• _Work required_: Please rewrite the HCC study description starting with "Several chemotherapeutic agents, including" and going on through "survival after curative resection.", substituting "repeated" for "repetitive".

• _Excerpted passage_:
+--

The investigators investigated whether adjuvant hepatic arterial infusional chemotherapy with 5-fluorouracil (5-FU) and cisplatin reduces the recurrence of HCC after curative resection.
|Condition or disease||Intervention/treatment||Phase|
|Hepatocellular Carcinoma||Drug: Adjuvant group||Phase 3|
Hepatocellular carcinoma (HCC) is one of the most common malignancies in the world. In particular, the global occurrence rate of HCC ranks first in males and fourth in females. Despite advances in diagnosis and medical, and surgical management, HCC is still considered a difficult disease to cure because of the high recurrence rate, even after surgical resection. The cumulative 3-year recurrence rate after resection with a curative aim is approximately 80%.1 Portal vein invasion and satellite nodules are important factors that predispose a patient to recurrence after resection.2 More importantly, recurrence after resection usually results in a high rate of mortality.3 Uni-centric or intrahepatic metastatic recurrence usually indicates metastatic spread from the primary tumor and is generally distinguished from multi-centric recurrence by a short interval between resection and recurrence (12 months for primary tumor spreading vs. 3 years for multi-centric recurrence).4,5 In this regard, several adjuvant therapies have been used to attempt to primarily reduce uni-centric, and intra- or extrahepatic recurrence after curative surgical resection for HCC. However, because the efficacy of adjuvant therapy after curative resection is still not clear, no recommendation for postoperative therapy exists.
Several chemotherapeutic agents, including doxorubicin, epirubicin, mitomycin C, 5-fluorouracil (5-FU), and cisplatin have been delivered into the hepatic artery via an implanted port system as the first-line regimen or adjuvant therapy after curative resection in HCC.6-8 A recent study reported that repetitive short-course hepatic arterial infusion of 5-FU and cisplatin showed significant anti-tumor effects in advanced HCC.9 With the hypothesis that post-operative chemotherapeutic agents delivered via the hepatic artery may eliminate residual cancer cells in the liver, we designed a prospective study to determine whether adjuvant hepatic arterial infusional chemotherapy (HAIC) with 5-FU and cisplatin reduced the incidence of recurrence of HCC and improved overall patient survival after curative resection.

+--

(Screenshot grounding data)

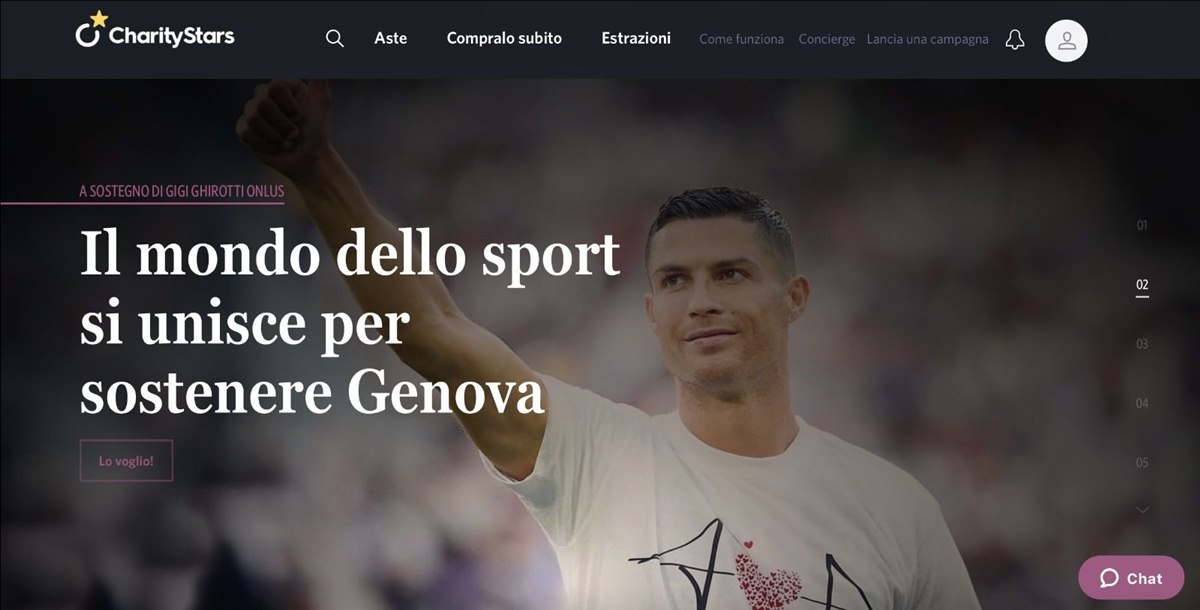Open Compralo subito section
This screenshot has height=610, width=1200.
504,38
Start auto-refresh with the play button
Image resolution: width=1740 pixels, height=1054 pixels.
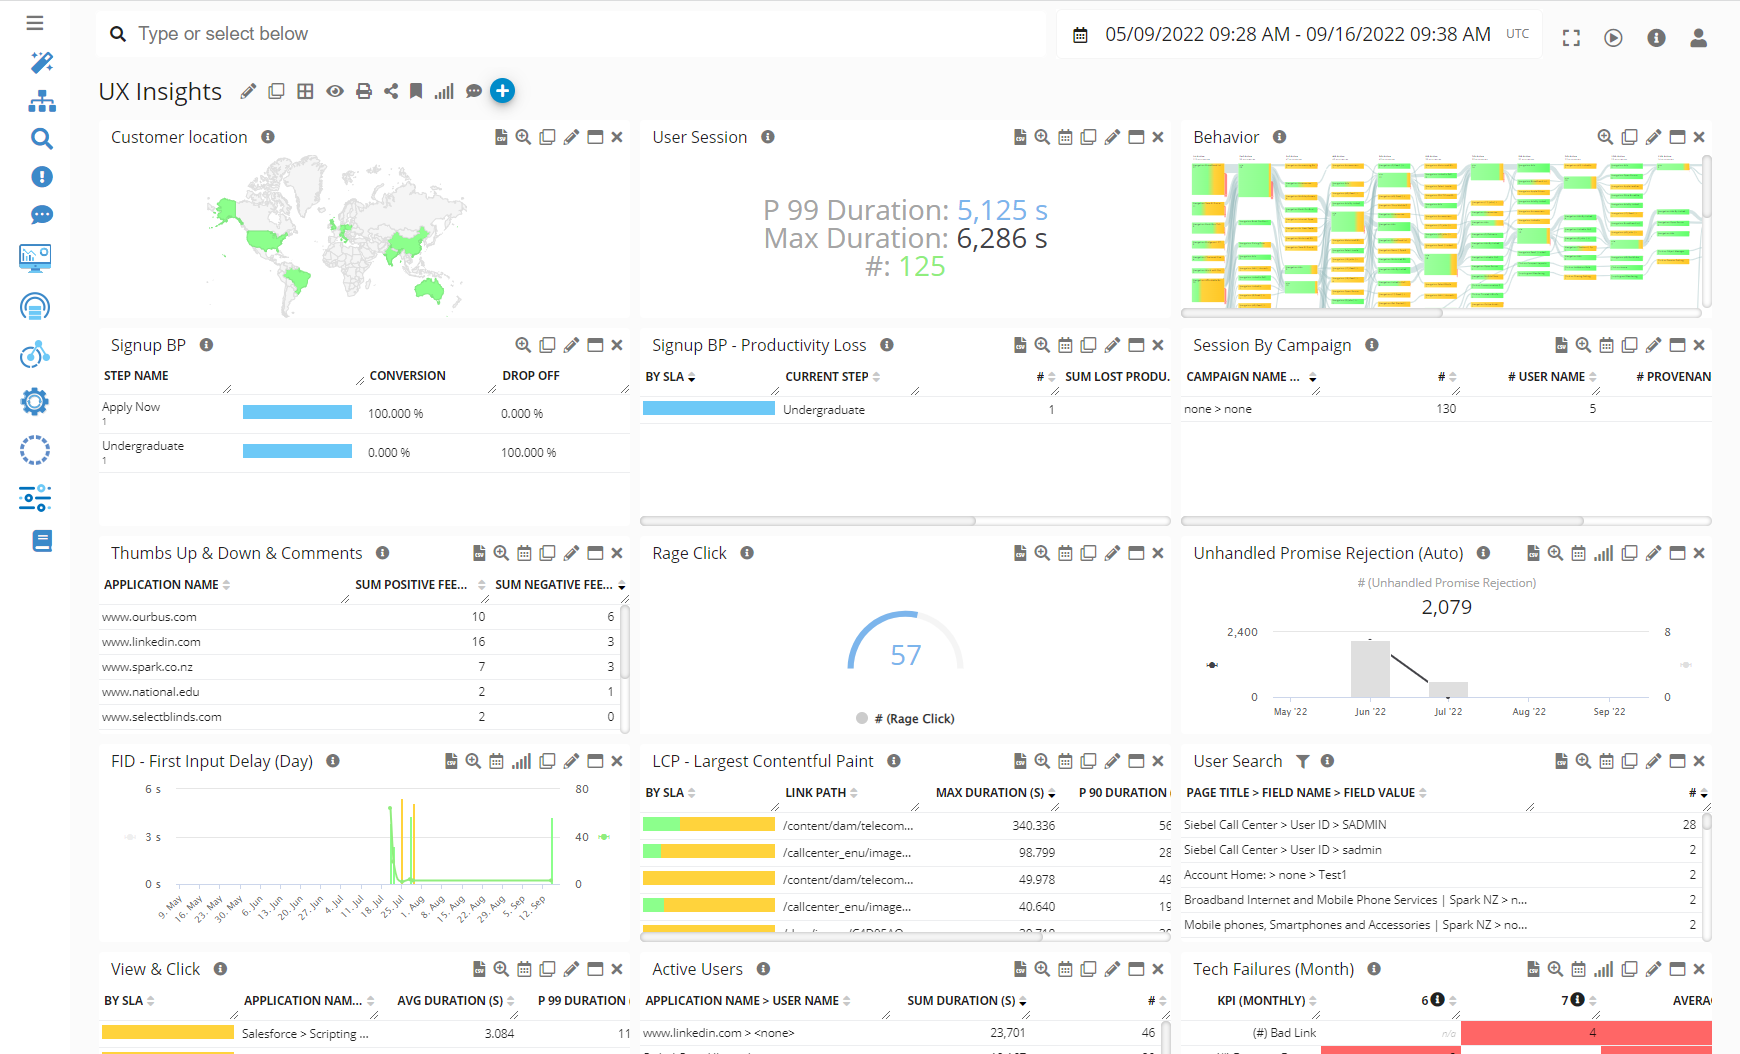pyautogui.click(x=1613, y=38)
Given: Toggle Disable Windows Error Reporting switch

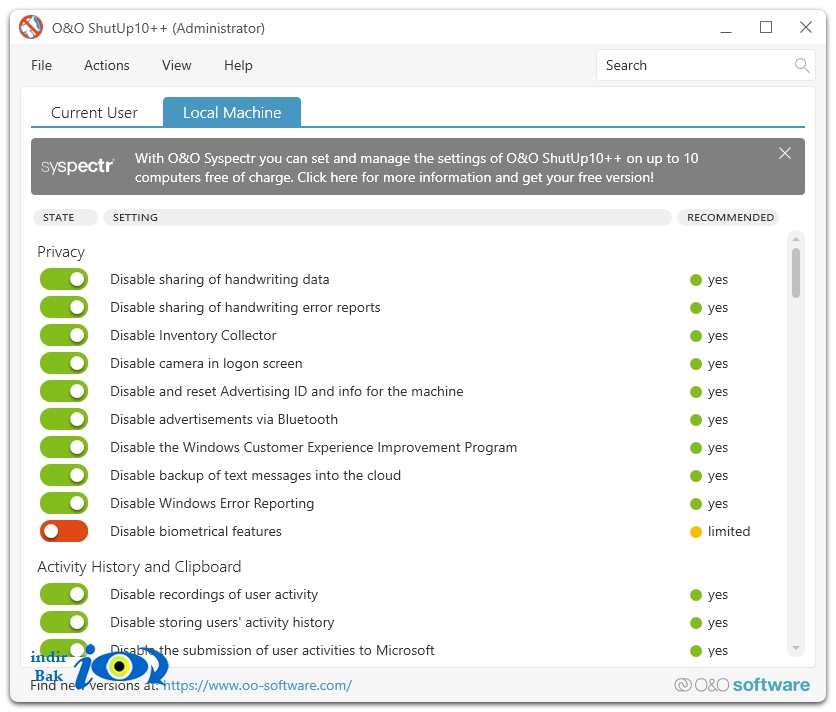Looking at the screenshot, I should pyautogui.click(x=64, y=503).
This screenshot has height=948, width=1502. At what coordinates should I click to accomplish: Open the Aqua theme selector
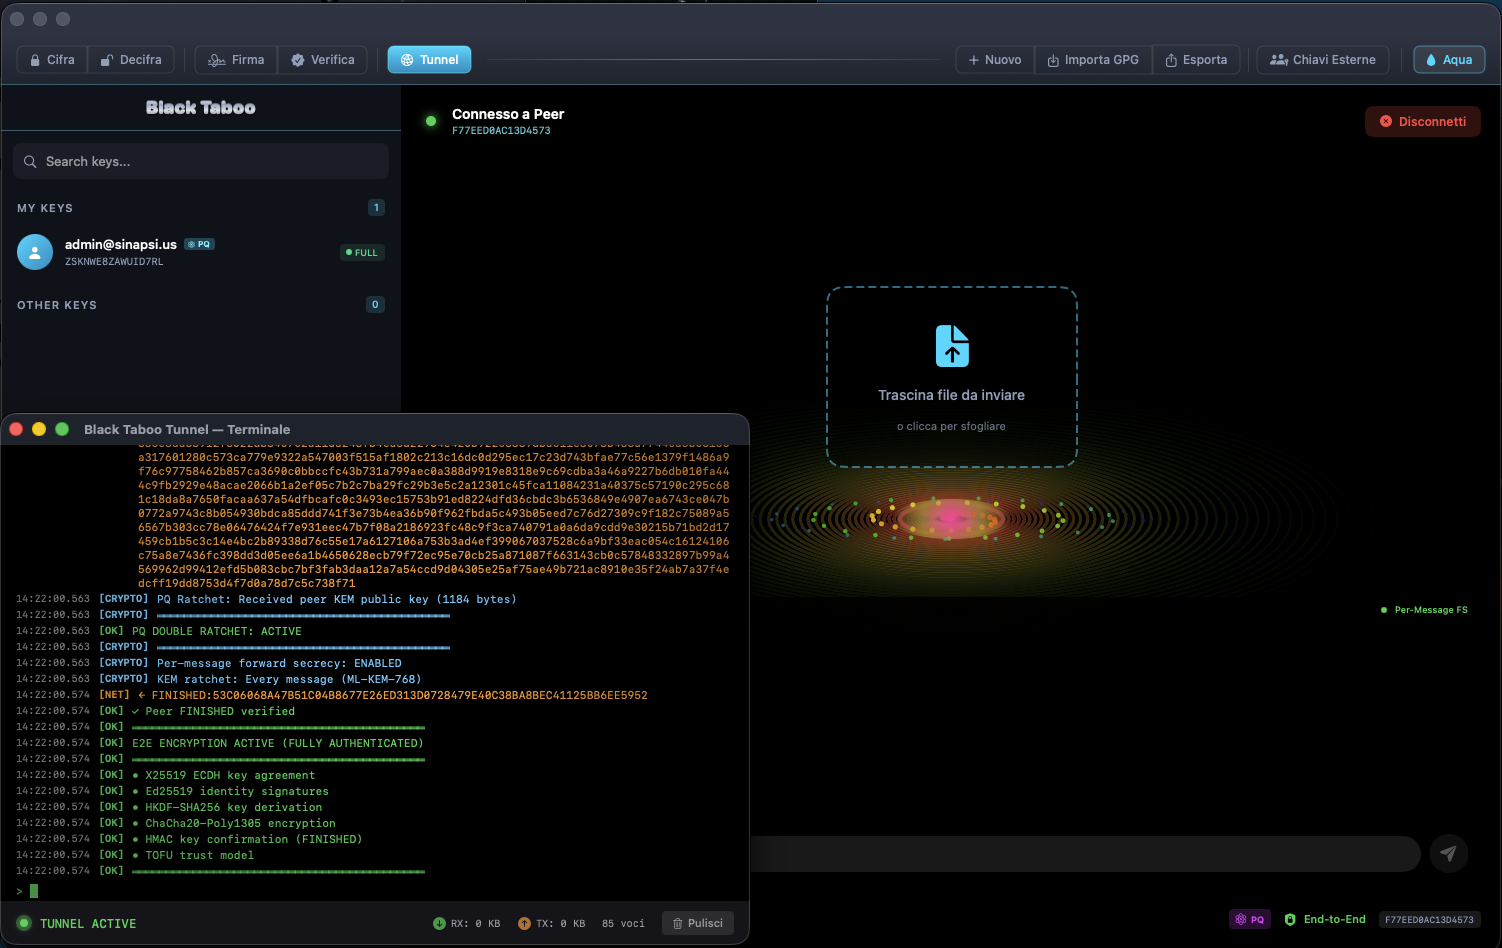click(x=1448, y=60)
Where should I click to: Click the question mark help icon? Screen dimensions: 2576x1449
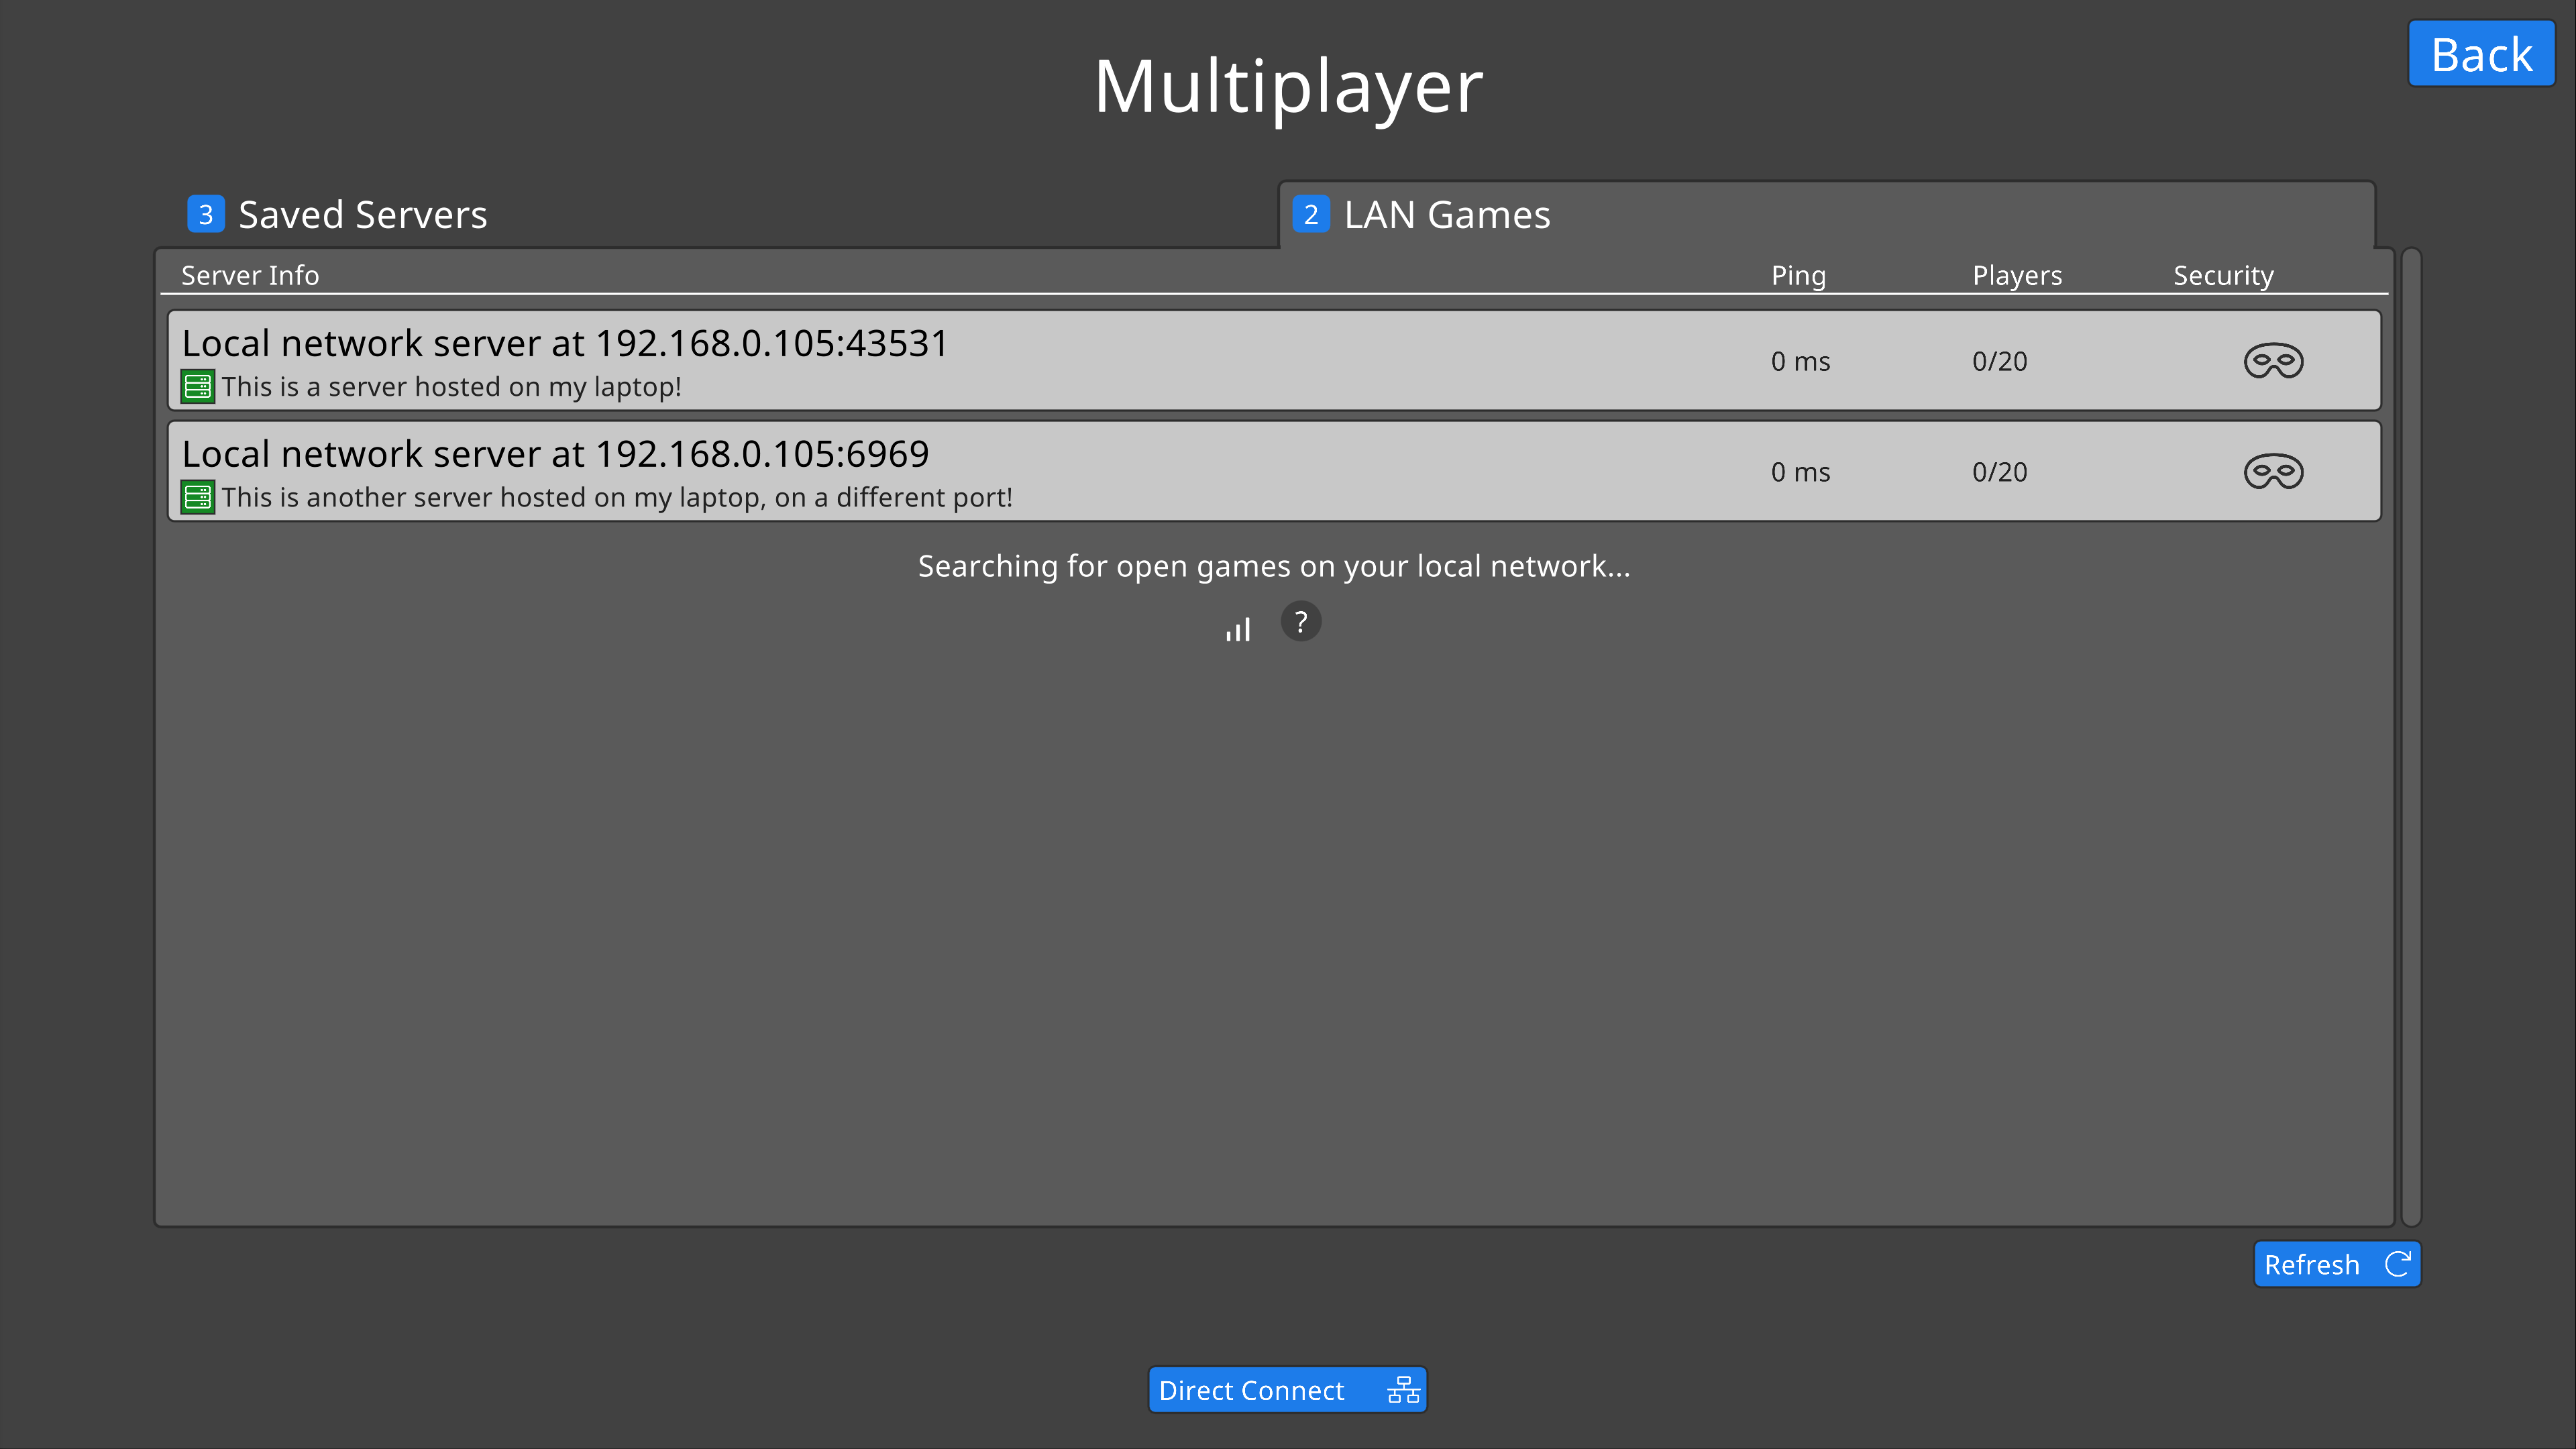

+--

• _Reply to the task_:
Several chemotherapeutic agents, including doxorubicin, epirubicin, mitomycin C, 5-fluorouracil (5-FU), and cisplatin have been delivered into the hepatic artery via an implanted port system as the first-line regimen or adjuvant therapy after curative resection in HCC.6-8 A recent study reported that repeated short-course hepatic arterial infusion of 5-FU and cisplatin showed significant anti-tumor effects in advanced HCC.9 With the hypothesis that post-operative chemotherapeutic agents delivered via the hepatic artery may eliminate residual cancer cells in the liver, we designed a prospective study to determine whether adjuvant hepatic arterial infusional chemotherapy (HAIC) with 5-FU and cisplatin reduced the incidence of recurrence of HCC and improved overall patient survival after curative resection.